Working makes him so happy that when you ask him, Mehdi, what do you imagine in a few years, what would you like to see?

he dedicates himself to repeating it: «Nothing, just that, work.

Be calm".

"Help us," she points out, who not only has a better command of Spanish than he does, but his Spanish is perfect because, after all, he arrived in Spain when he was two years old.

He is so good at languages ​​that he speaks five: Ukrainian, Russian, English, French and Spanish.

That's why she wants to be a stewardess.

The night this newspaper meets them, Anna arrives after 11 with a bag and, inside, some trinkets.

She changes for the photo, because she is still wearing the supermarket uniform and does not want to go out with work clothes.They settle into the nest, the omelette has just come out of the fire, Mehdi makes those cuts that she learned a long time ago, with Moroccan style, of course , so that both eat from the same plate.

In truth, there were four forks on that plate because they intended to invite.

In fact, they invited.

Do you usually have dinner together in the room?

"It depends," says Anna, "sometimes in the kitchen."

Love, youth and small spaces end up being learning for anyone.

Like everyone else, they also watch a series together, even if they are somewhat tired.

Getting up early here is imperative, as is wearing the mask outside. From the Soñar Despierto Foundation,

Veronica Ruiz Mendez

, coordinator of the Study Scholarships, knows about Anna's general situation, as well as her academic situation.

"She is with a boy she met when she lived in a first-rate apartment," she says, "we have given her a scholarship because she seemed like a super good girl, she told us that she wanted to be a stewardess since she was little because she speaks many languages, I think there are five, Ukrainian , English, French, Spanish and Russian, if I am not mistaken ... "When Anna is asked about her classes, she says that" in school very well, although there are many subjects ".

The coordinator of the foundation says other things: "She is very happy at the moment and so are we, and she doesn't just study, in the afternoons she works at a Carrefour," she says.

That I study and work is for this type of foundation a sign that the person behind the scholarship, the person behind the story, the person they called mena is making an effort. The director of Soñar Despierto,

Marta Pascual

, details that "they finance studies of those who are 17 and are in reception centers", so that when they are 18 they continue studying.

«In addition to the funding, Anna has a mentor, a volunteer who is aware of how she is doing with the exams or if she is overwhelmed, as any parent or guardian does in a house where there are young people who study, even if they have turned 18, until she finish your studies and be truly autonomous. ”They have also awarded scholarships to what were formerly known as menas, not just the best in each center.

«The first was a girl from

Malawi

who arrived alone in Spain and today is a Renfe stewardess.

These guys must be decriminalized, not only because they get ahead, but also because some of them are great students.
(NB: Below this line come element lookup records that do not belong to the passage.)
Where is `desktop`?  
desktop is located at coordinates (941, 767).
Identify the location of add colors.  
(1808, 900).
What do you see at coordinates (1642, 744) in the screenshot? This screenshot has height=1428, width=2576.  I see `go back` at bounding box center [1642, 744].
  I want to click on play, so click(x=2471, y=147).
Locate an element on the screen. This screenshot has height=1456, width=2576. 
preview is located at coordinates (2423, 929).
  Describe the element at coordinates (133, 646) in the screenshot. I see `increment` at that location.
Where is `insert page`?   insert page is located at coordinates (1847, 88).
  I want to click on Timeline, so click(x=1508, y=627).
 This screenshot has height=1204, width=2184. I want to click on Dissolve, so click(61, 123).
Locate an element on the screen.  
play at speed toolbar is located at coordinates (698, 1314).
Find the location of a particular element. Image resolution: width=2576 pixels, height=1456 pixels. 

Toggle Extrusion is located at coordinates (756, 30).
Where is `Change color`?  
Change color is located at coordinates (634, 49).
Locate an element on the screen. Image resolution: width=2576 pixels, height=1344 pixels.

There is much good, but the

Federation of Entities with Assisted Projects and Apartments

(FEPA), which brings together 68 organizations from all over Spain, launched the campaign last week

#A dead end

, which denounces "the situation of great vulnerability in which unaccompanied foreign minors remain once they reach the age of majority."

They ask for changes in articles 196, 197 and 198 of the Regulations of the Immigration Law so that foreign minors protected by the Public Administrations reach the age of majority with a work and residence permit, and denounce that bureaucratic obstacles leave the

former ward youth

in a dead end, without future opportunities and condemned to precariousness. «The minister

Escriva

He said that in this legislature there will be changes in the Immigration Law.

Words visualize.

Withdrawing the term is part of this process of change ", concludes Doniela Roldán.